Lonnie Kliever: Just one comment. If I had a better memory I could cite the source. Much of the discussion this evening triggers the memory of an essay that H. Richard Niebuhr wrote entitled "The Doctrine of the Trinity and the Unity of the Church." Niebuhr argued that church history viewed in proper perspective is best understood as a series of unitarianisms. He sketched out a typology of the unitarianism of the Father, the unitarianism of the Son, and the unitarianism of the Spirit. Each of those unitarianisms handles the problem of creation, redemption and consummation from its own perspective. But he says that the unity of the church is not found in the comprehensiveness of any theology but in the reciprocity and the wholeness of all of the theologies with their own distinctive impetus and their own particular ways of handling these doctrinal loci.
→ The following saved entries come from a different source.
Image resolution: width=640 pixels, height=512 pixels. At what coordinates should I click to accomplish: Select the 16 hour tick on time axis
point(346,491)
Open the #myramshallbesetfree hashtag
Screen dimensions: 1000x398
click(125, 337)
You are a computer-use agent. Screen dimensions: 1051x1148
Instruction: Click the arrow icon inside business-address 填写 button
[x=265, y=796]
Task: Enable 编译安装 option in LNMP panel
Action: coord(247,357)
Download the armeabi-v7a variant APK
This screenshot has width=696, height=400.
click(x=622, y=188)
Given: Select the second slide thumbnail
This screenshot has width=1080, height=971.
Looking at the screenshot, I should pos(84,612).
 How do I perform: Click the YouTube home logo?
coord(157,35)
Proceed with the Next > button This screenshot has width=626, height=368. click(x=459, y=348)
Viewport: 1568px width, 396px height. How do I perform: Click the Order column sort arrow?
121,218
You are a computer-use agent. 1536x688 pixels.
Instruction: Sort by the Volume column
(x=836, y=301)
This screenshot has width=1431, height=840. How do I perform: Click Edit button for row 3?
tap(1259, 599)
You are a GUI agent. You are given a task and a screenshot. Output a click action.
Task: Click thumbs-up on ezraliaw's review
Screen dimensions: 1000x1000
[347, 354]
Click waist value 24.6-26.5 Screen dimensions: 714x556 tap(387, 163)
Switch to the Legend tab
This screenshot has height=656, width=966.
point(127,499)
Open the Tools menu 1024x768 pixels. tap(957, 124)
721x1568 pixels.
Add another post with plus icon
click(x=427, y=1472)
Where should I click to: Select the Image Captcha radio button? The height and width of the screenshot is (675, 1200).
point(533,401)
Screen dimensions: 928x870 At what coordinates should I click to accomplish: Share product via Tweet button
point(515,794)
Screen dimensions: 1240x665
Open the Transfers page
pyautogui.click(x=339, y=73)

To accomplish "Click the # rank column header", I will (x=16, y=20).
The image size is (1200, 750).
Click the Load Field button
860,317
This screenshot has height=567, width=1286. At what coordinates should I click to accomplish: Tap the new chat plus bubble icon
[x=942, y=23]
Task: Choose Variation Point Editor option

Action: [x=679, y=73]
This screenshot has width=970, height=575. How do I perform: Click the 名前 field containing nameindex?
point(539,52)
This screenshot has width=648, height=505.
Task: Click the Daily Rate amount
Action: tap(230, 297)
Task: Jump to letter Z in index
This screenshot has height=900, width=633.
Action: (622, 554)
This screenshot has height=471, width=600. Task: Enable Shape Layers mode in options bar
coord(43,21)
This is just a suggestion for when we get back to where books are and libraries are. The article was in Theology Today in about 1955, and it is a good essay that might be worth picking up on, particularly as a rejoinder to Frank's notion that Unification theology is First and Third Article theology. Niebuhr would say that every unitarianism involves all three of the articles of the creed but handles them in the light of one of the articles.